The idea of “PLAY” is central to Children’s IKEA strategy, so what better way to help make the brand more famous.
Agency Solution
With these insights around creative play in mind, we asked ourselves, how could Children’s IKEA use creative, constructive play to raise the creativity quotient (CQ) of the entire world while also striving to contribute to IKEA’s sustainability goals?
We know that children are incredibly talented at making play happen if you give them the right space and inspiration. So, what if Children’s IKEA could create infinite possibilities for creative play without adding a single thing to the supply chain? And, how might we use digital to enable this analogue behaviour in a way that generated data which would also prove its power?
#IKEAToyBox – Open up to Play
From this, a beautifully simple idea was born: IKEA Toy Box. The notion was simple; any piece of cardboard waste, anywhere in the world, could be creatively transformed into a beautiful cardboard creation. Kantar Consulting and Wunderman developed the mobile first prototype idea and demonstrated how it would work.
We created a mobile platform – an app enabled by Augmented Reality technology that creates a recycled playground of infinite possibilities.
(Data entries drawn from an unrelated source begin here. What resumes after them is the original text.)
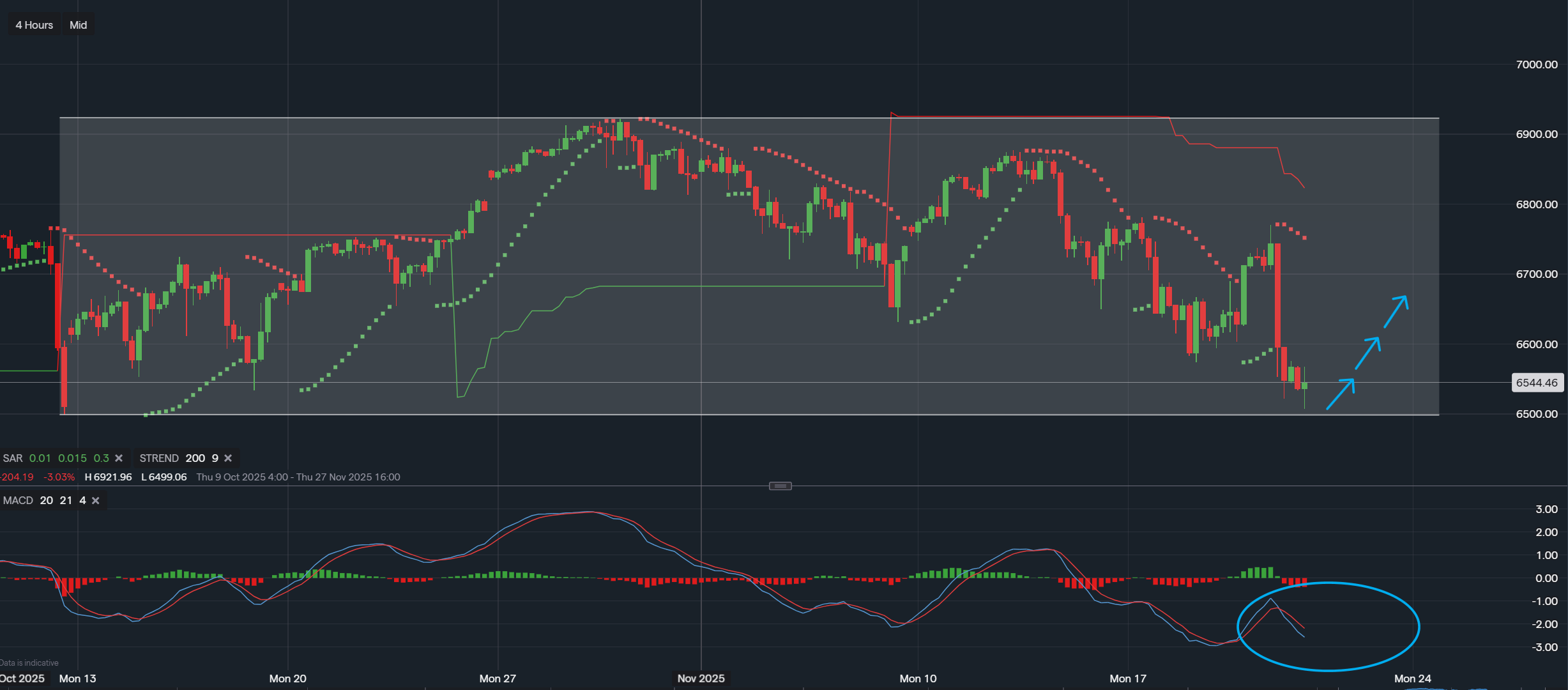Remove the STREND indicator via its X icon
The height and width of the screenshot is (690, 1568).
click(228, 458)
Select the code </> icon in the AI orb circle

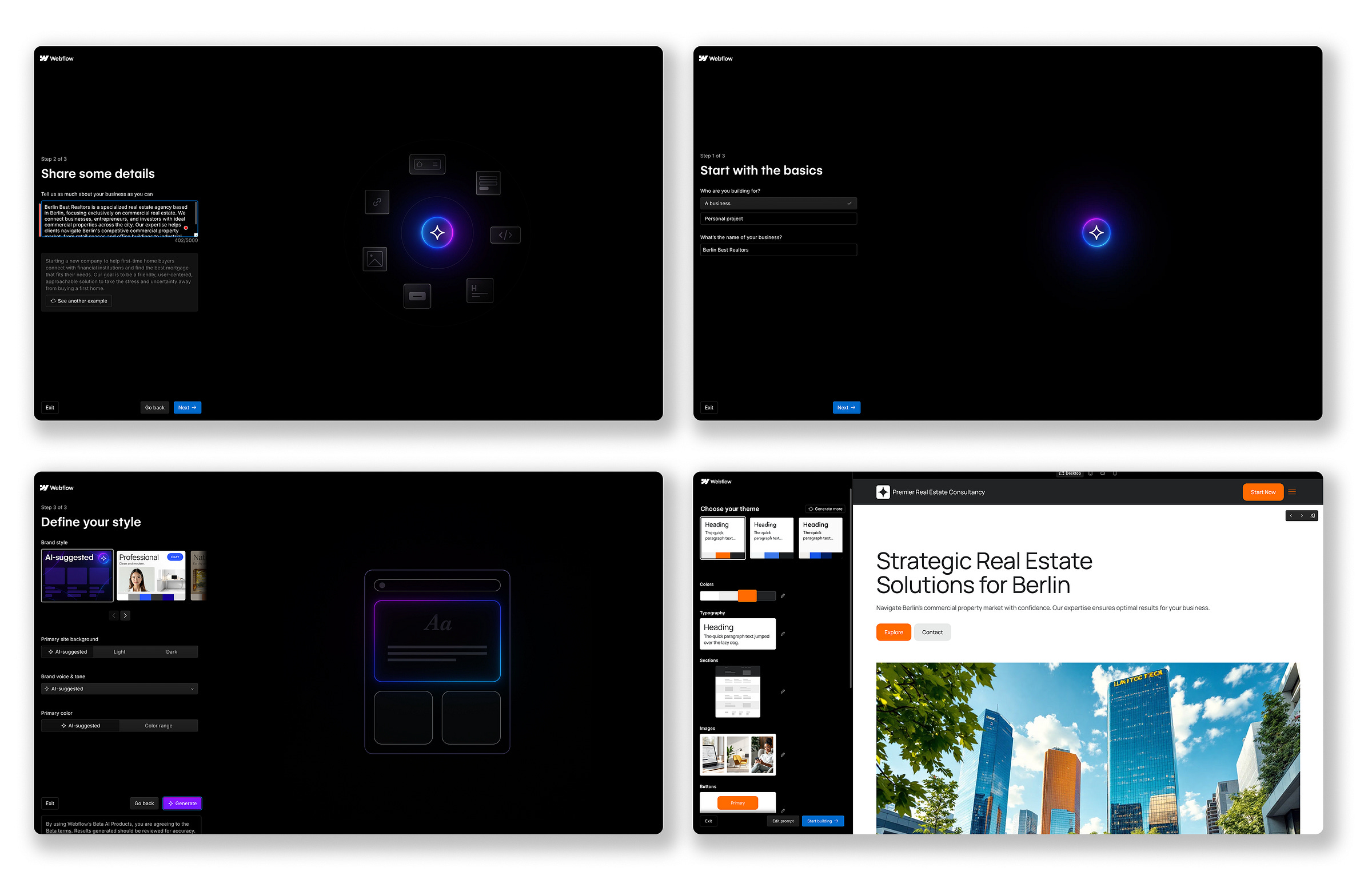[x=505, y=234]
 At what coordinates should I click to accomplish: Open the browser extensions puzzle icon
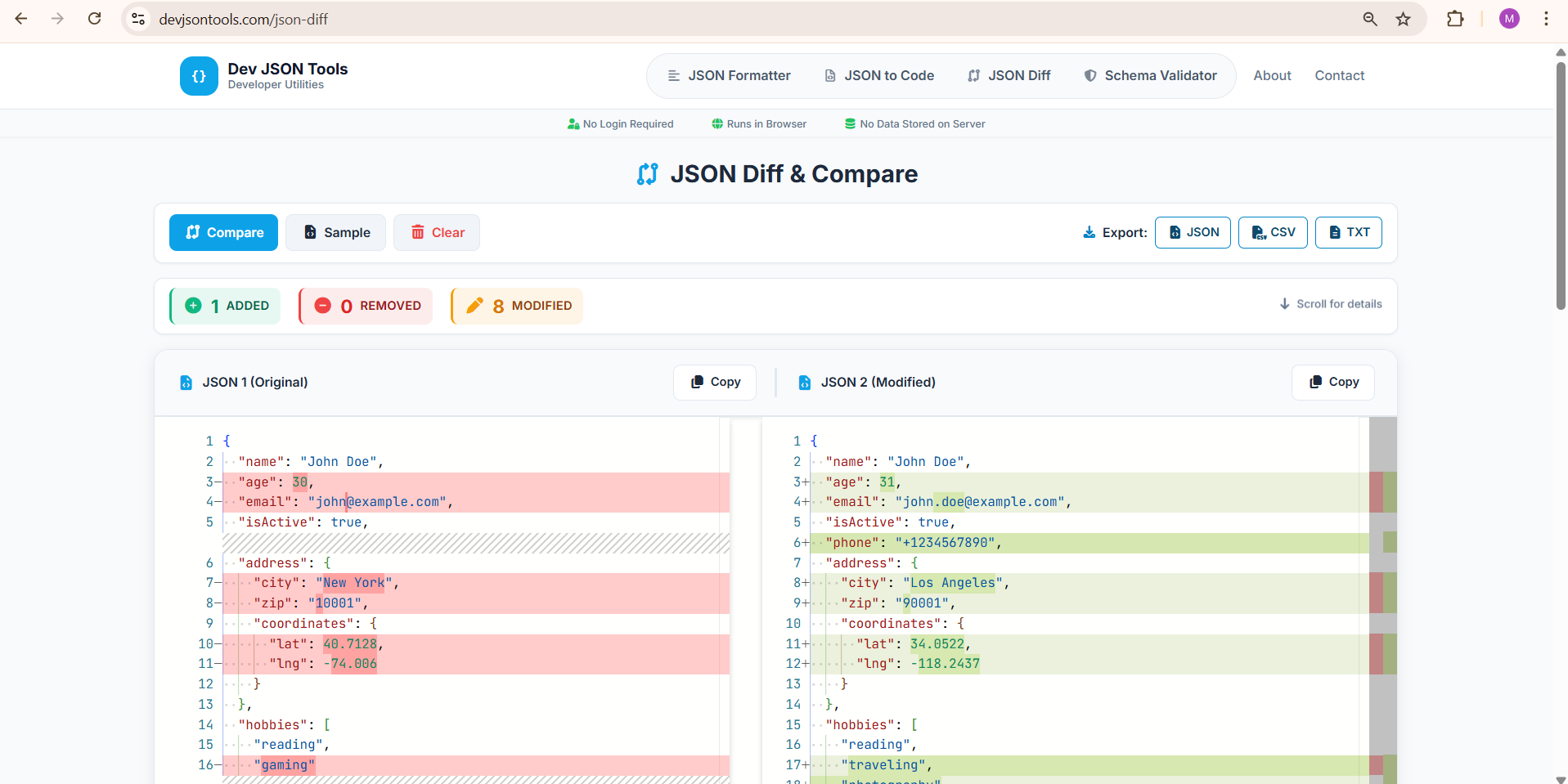1456,19
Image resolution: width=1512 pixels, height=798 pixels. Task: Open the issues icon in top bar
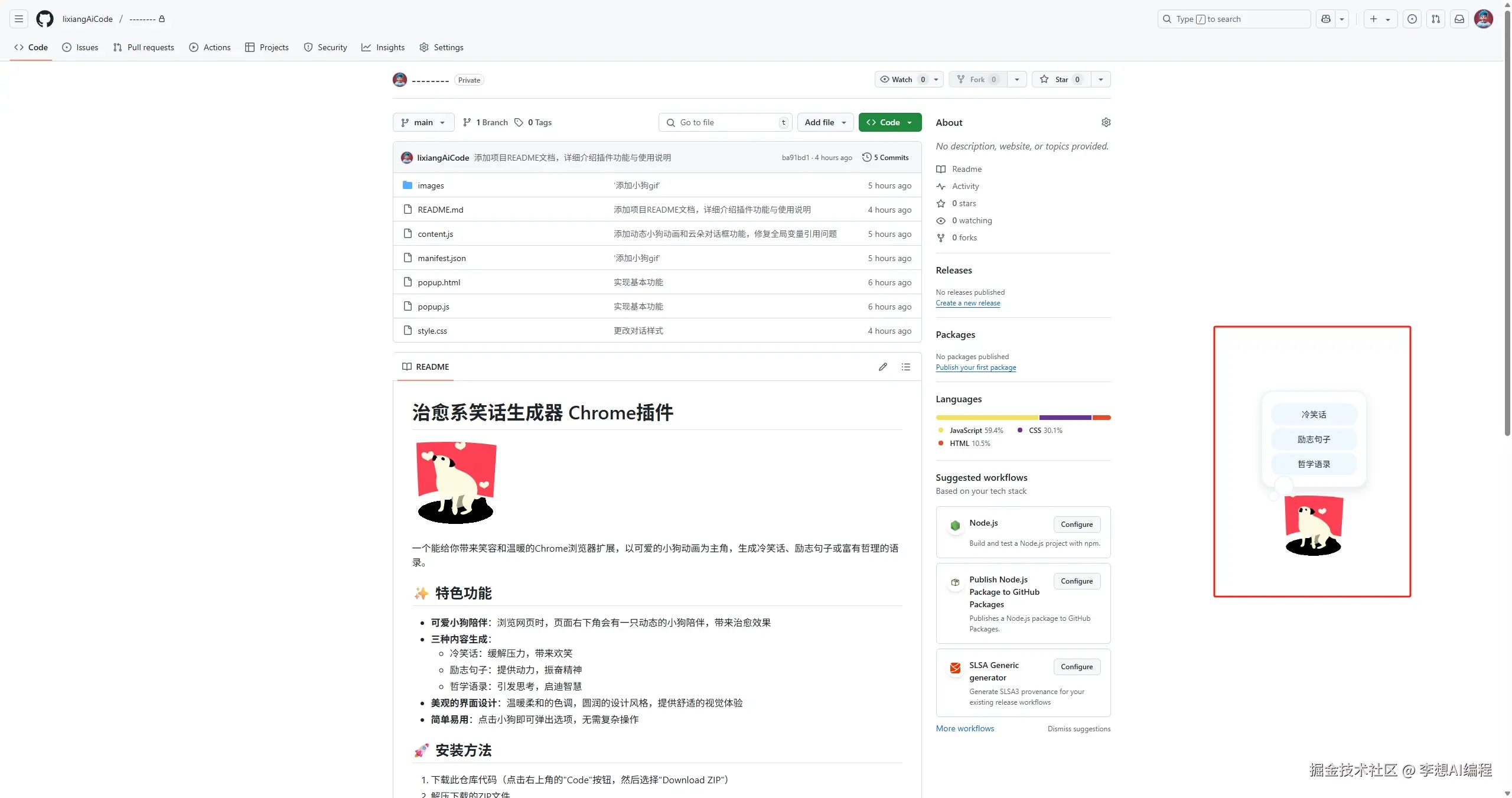click(1412, 19)
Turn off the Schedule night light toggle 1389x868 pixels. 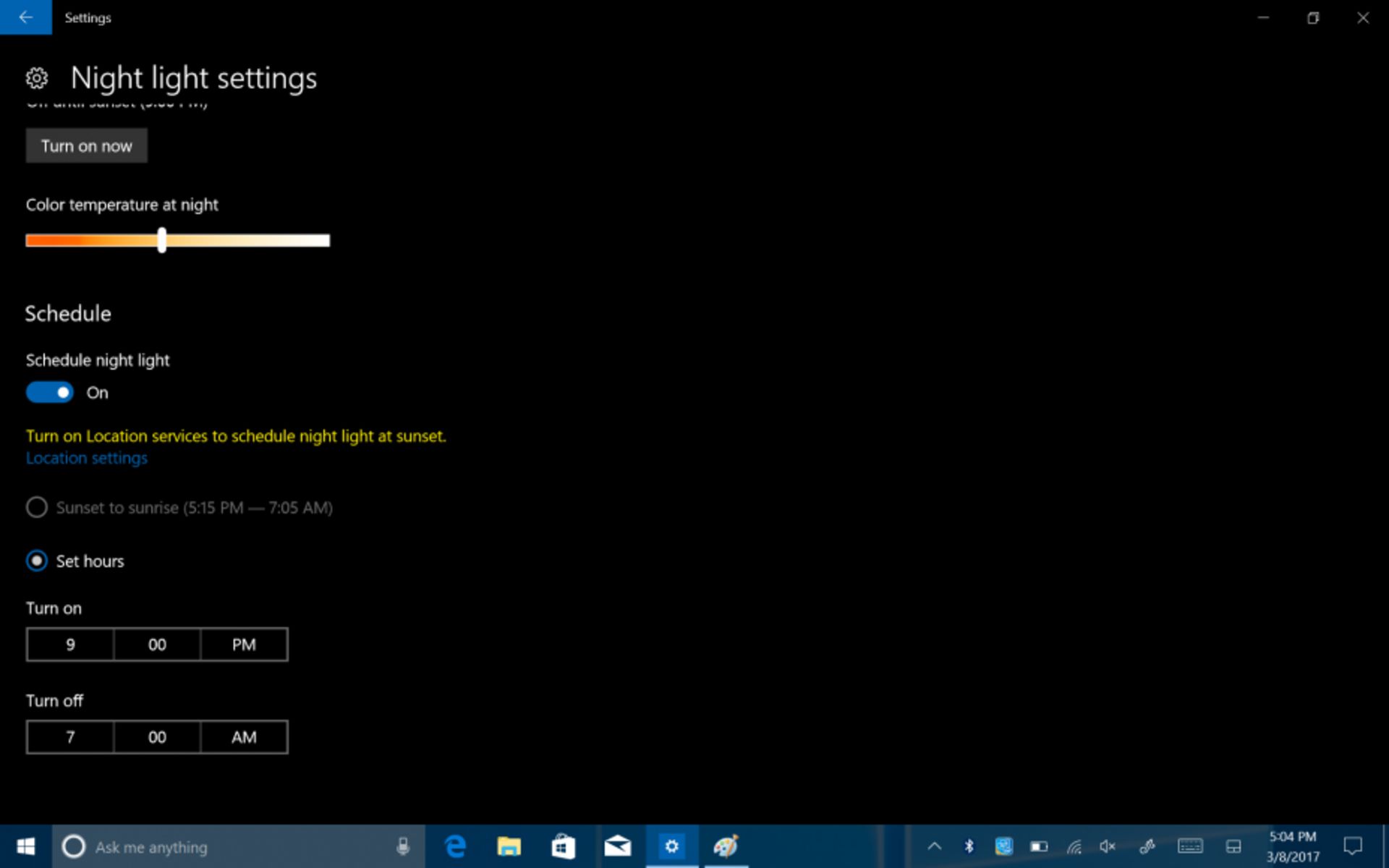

Using the universal smartphone camera technology and the AR application would allow you to turn any shape, size and format of cardboard ‘waste’ into an opportunity to create and play.
1. Flatten out the cardboard
2. Open the IKEAToyBox app and aim the camera at the cardboard
3. The app measures the cardboard you have and magically works out what you can make: offering a world of play
4. Once you select what you want to make, each step of folding, cutting and making is there to follow
5. Once complete – photograph and share to the social web direct from the app.
When a consumer used the app, and shared their creations online, it would allow IKEA to capture data, helping them better understand behaviours around play as well as how and what kids create meaning future product and experience design could be more data-driven and built with kids in mind.
This experiment in data-driven creativity is just one example of how Children’s IKEA could help transform the home into everyone’s favourite site for creative play. The data experiment and a prototype app were premiered to the world LIVE on stage at the Cannes Lions Festival of Creativity 2018, showing the world how data (and play) can improve the lives of everyone. IKEA does not currently have any plans to develop or launch the Toy Box app but we continue to explore and encourage the creative use of data.